AIM OF THE TASK -> Arrange every line of the material below as a numbered list, dropping any blank lines and leaving out the pictures.

MATERIAL FOR THIS EXERCISE ->

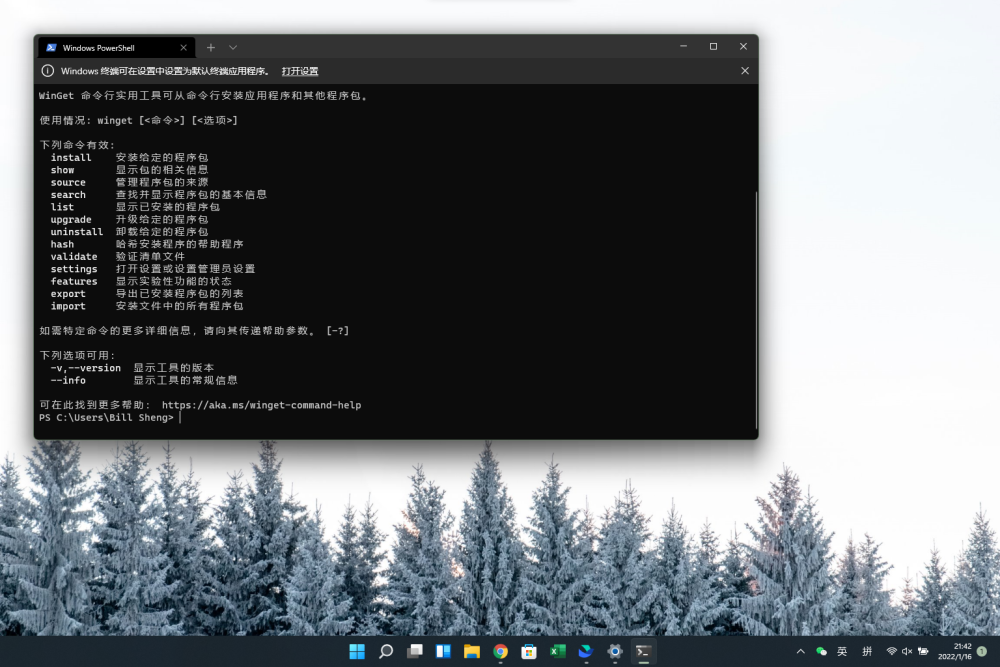Open Settings gear app from taskbar
Viewport: 1000px width, 667px height.
(x=615, y=652)
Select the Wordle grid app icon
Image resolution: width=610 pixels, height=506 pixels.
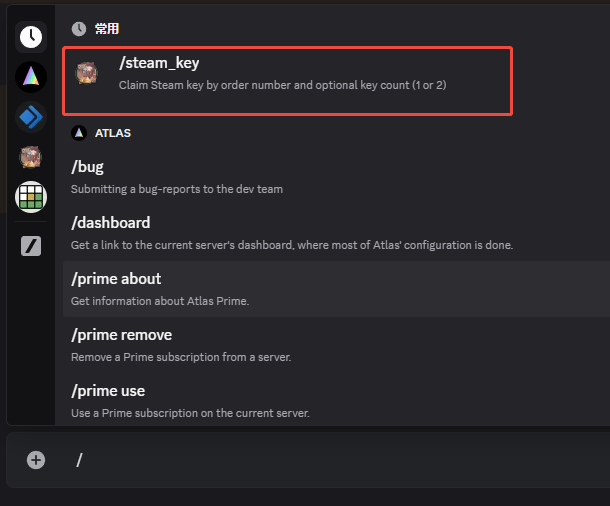tap(31, 197)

FULL OUTPUT ->
1. Open Settings gear app from taskbar
2. Viewport: 1000px width, 667px height.
3. (x=615, y=652)
4. Select the Wordle grid app icon
5. Image resolution: width=610 pixels, height=506 pixels.
6. tap(31, 197)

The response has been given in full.